* [WHAT THE TASK REQUIRES]:
Please keep to the lines below from the one with "The height and width of the screenshot is (630, 1203)." through the one with "This screenshot has width=812, height=575.", and restate them word for word, ends included.

Saved entries:
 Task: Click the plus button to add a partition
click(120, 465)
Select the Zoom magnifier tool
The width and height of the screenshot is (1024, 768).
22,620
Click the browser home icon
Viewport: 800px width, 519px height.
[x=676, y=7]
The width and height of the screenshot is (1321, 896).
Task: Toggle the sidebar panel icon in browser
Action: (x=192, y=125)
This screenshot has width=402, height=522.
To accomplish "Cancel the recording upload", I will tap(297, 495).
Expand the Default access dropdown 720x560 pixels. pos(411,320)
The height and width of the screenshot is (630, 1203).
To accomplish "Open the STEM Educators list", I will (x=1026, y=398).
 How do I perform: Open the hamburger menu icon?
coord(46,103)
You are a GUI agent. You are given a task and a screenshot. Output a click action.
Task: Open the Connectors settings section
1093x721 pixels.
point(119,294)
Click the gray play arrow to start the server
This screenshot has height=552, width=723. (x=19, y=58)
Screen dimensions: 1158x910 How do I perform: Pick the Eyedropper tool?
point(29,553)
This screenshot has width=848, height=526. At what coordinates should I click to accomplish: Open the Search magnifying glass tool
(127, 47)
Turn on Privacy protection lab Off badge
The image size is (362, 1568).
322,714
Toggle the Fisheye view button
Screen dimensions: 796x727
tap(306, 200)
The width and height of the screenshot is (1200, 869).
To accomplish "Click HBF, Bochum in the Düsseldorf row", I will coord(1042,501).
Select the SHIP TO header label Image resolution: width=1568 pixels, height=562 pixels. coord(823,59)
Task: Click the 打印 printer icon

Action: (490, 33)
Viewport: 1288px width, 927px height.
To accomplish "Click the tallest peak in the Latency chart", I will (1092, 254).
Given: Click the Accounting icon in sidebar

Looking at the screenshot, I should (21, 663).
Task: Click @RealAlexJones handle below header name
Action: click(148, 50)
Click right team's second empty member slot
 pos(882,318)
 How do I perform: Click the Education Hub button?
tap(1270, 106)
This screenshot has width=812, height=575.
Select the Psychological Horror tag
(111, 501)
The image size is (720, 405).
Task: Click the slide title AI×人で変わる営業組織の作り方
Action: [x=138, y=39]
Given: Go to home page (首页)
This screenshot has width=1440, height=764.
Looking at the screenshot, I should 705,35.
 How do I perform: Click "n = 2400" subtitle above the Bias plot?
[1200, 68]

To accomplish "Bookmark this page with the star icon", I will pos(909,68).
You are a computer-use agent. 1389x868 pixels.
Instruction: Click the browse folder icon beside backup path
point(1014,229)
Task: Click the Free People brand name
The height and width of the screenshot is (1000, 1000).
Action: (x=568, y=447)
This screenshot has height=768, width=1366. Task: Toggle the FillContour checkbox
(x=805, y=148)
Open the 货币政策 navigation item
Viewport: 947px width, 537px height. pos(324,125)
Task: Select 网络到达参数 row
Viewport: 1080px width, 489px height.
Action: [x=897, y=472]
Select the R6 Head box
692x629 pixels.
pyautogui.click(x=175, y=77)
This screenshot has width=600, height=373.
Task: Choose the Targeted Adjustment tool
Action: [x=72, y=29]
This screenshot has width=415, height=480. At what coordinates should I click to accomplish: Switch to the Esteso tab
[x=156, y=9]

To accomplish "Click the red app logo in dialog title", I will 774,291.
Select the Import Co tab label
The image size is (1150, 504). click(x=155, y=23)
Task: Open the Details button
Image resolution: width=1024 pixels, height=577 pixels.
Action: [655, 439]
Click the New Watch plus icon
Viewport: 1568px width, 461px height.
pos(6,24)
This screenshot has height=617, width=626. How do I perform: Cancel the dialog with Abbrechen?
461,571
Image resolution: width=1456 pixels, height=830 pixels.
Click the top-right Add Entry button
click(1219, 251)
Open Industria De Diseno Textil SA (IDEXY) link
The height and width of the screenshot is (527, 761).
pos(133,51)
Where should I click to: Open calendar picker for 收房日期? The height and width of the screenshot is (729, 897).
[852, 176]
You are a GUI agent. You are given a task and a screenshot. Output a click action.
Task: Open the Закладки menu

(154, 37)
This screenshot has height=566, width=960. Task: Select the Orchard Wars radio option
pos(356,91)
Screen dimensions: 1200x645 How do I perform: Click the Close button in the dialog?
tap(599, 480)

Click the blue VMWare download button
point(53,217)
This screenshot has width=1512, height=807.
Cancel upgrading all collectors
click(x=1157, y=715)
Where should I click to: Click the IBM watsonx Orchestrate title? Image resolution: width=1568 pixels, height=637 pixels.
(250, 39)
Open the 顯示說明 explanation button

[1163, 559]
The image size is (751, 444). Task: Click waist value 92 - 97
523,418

* [RESULT OF THIS TASK]:
The height and width of the screenshot is (630, 1203).
To accomplish "Open the STEM Educators list", I will (x=1026, y=398).
 How do I perform: Open the hamburger menu icon?
coord(46,103)
You are a GUI agent. You are given a task and a screenshot. Output a click action.
Task: Open the Connectors settings section
1093x721 pixels.
point(119,294)
Click the gray play arrow to start the server
This screenshot has height=552, width=723. (x=19, y=58)
Screen dimensions: 1158x910 How do I perform: Pick the Eyedropper tool?
point(29,553)
This screenshot has width=848, height=526. At what coordinates should I click to accomplish: Open the Search magnifying glass tool
(127, 47)
Turn on Privacy protection lab Off badge
The image size is (362, 1568).
322,714
Toggle the Fisheye view button
Screen dimensions: 796x727
tap(306, 200)
The width and height of the screenshot is (1200, 869).
To accomplish "Click HBF, Bochum in the Düsseldorf row", I will coord(1042,501).
Select the SHIP TO header label Image resolution: width=1568 pixels, height=562 pixels. coord(823,59)
Task: Click the 打印 printer icon

Action: (490, 33)
Viewport: 1288px width, 927px height.
To accomplish "Click the tallest peak in the Latency chart", I will (1092, 254).
Given: Click the Accounting icon in sidebar

Looking at the screenshot, I should (21, 663).
Task: Click @RealAlexJones handle below header name
Action: click(148, 50)
Click right team's second empty member slot
 pos(882,318)
 How do I perform: Click the Education Hub button?
tap(1270, 106)
This screenshot has width=812, height=575.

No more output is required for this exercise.